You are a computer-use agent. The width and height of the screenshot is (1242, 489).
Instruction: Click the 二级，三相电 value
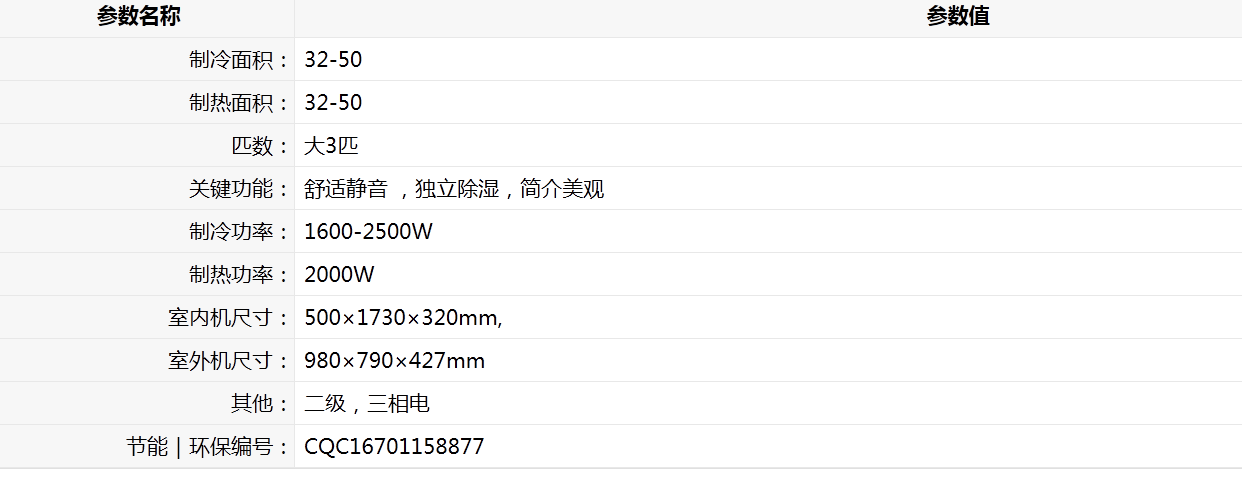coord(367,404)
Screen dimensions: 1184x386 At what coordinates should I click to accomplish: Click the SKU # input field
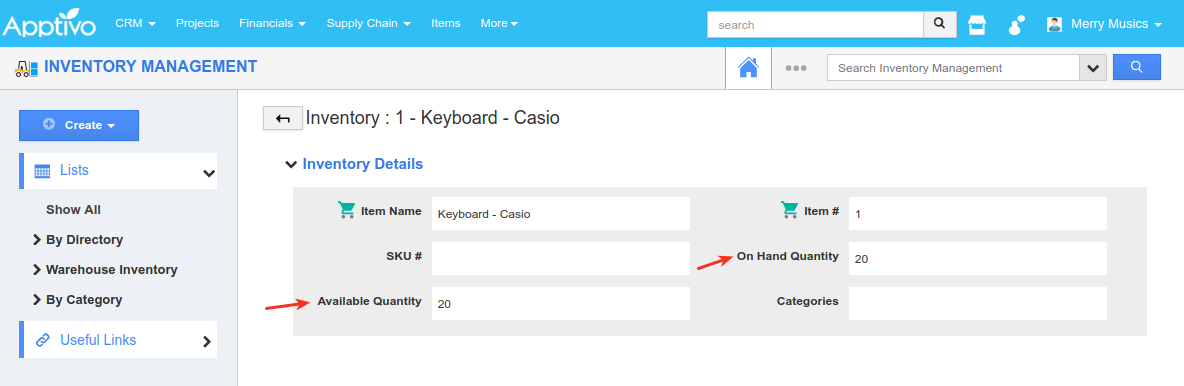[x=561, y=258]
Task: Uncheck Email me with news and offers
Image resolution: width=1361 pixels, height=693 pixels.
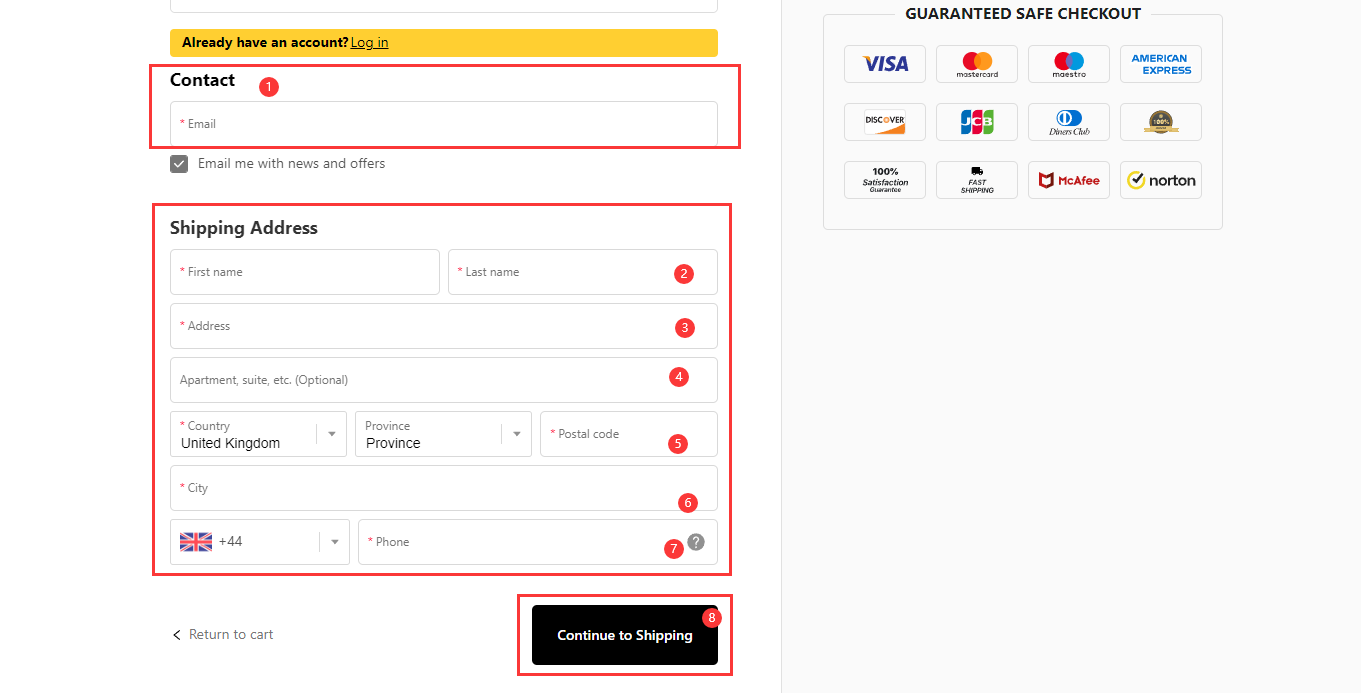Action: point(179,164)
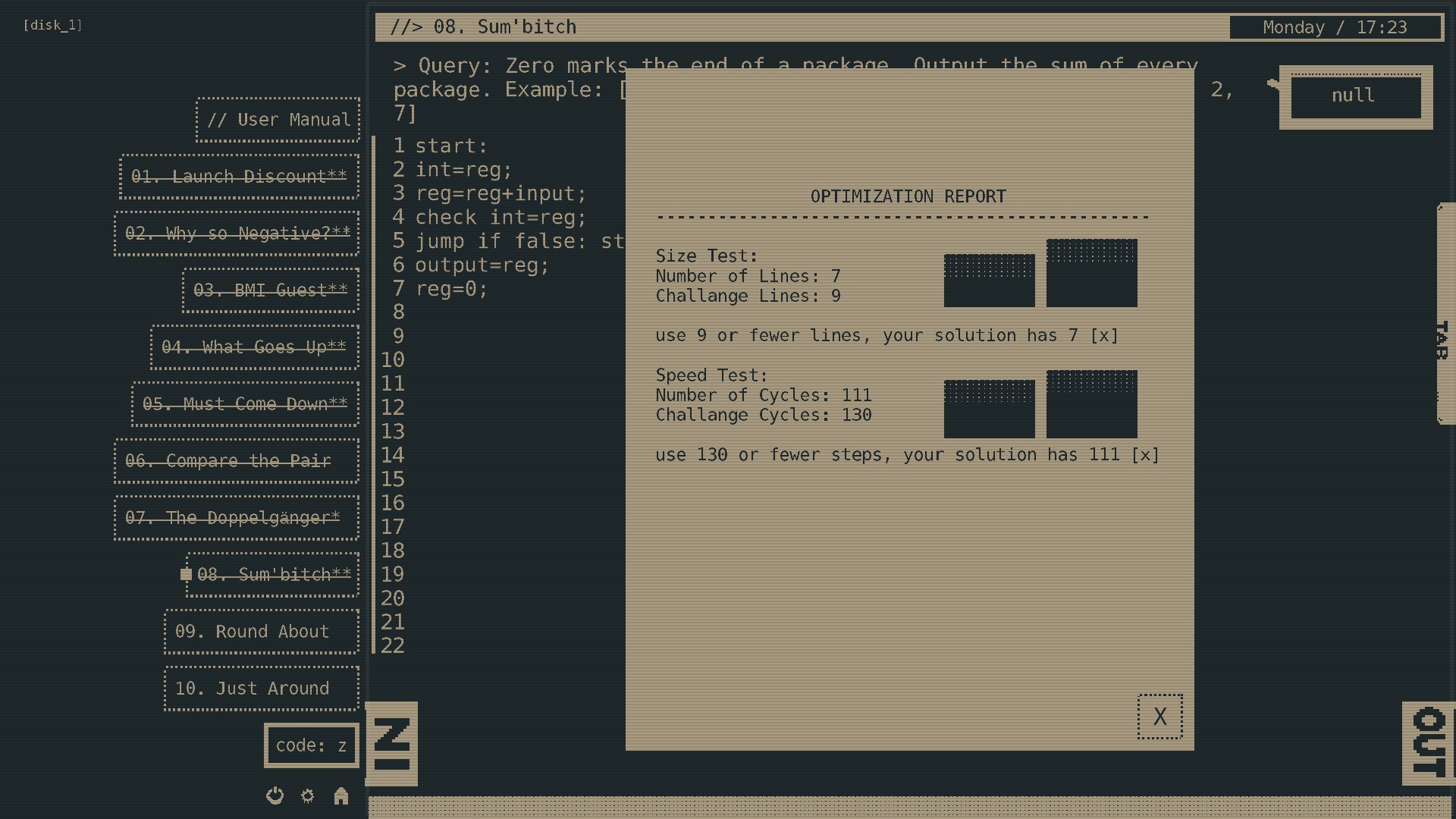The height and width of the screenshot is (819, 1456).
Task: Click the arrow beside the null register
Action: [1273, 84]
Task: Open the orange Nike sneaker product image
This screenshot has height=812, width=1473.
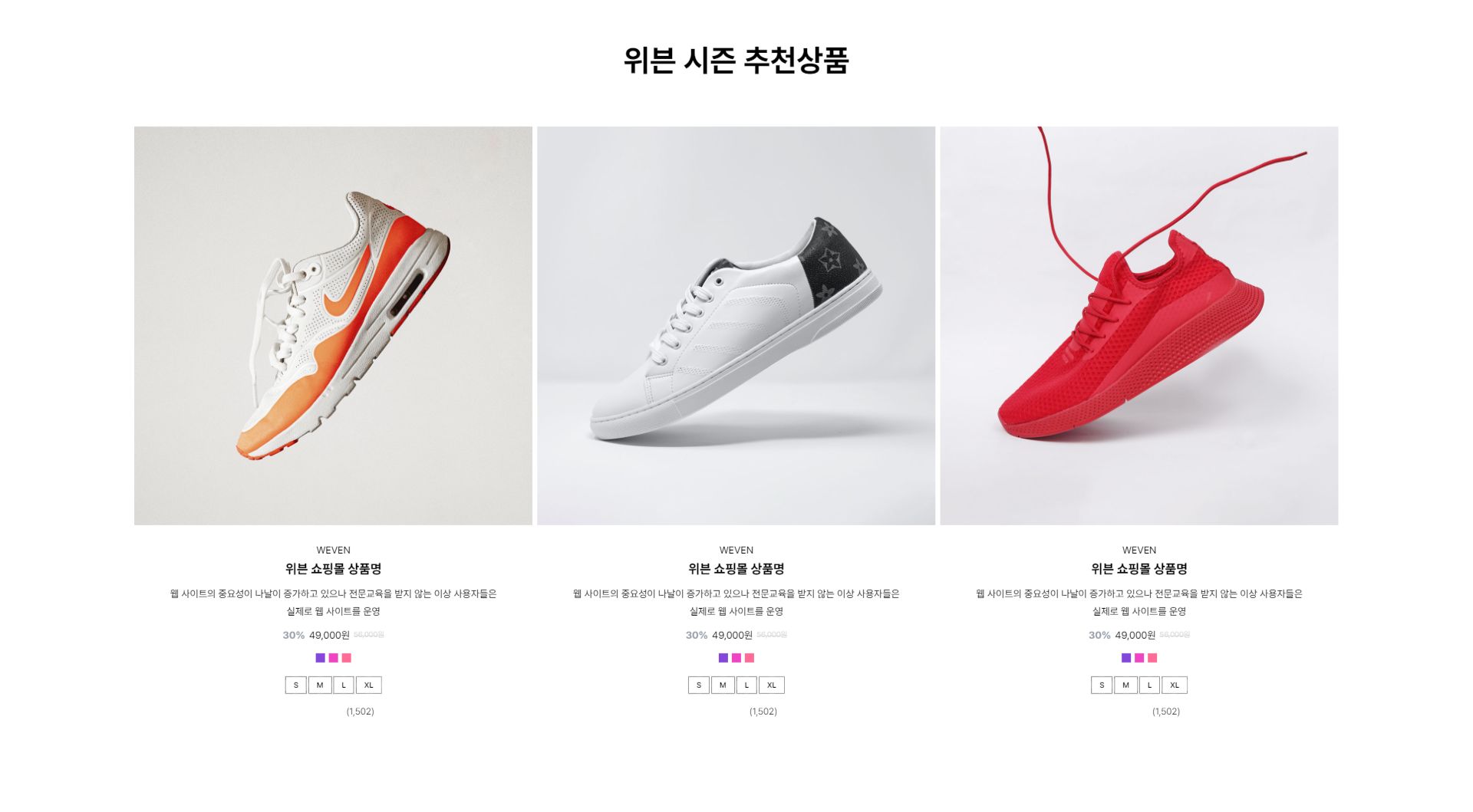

▶ **Required work**: Output the entries above verbatim. Omit the images.

▶ **Task output**:
You are a computer-use agent. The width and height of the screenshot is (1242, 489).
Instruction: Click the 二级，三相电 value
coord(367,404)
Screen dimensions: 1184x386 At what coordinates should I click to accomplish: Click the SKU # input field
[x=561, y=258]
Task: Uncheck Email me with news and offers
Image resolution: width=1361 pixels, height=693 pixels.
Action: point(179,164)
The height and width of the screenshot is (819, 1456).
Task: Click the arrow beside the null register
Action: [1273, 84]
Task: Open the orange Nike sneaker product image
This screenshot has height=812, width=1473.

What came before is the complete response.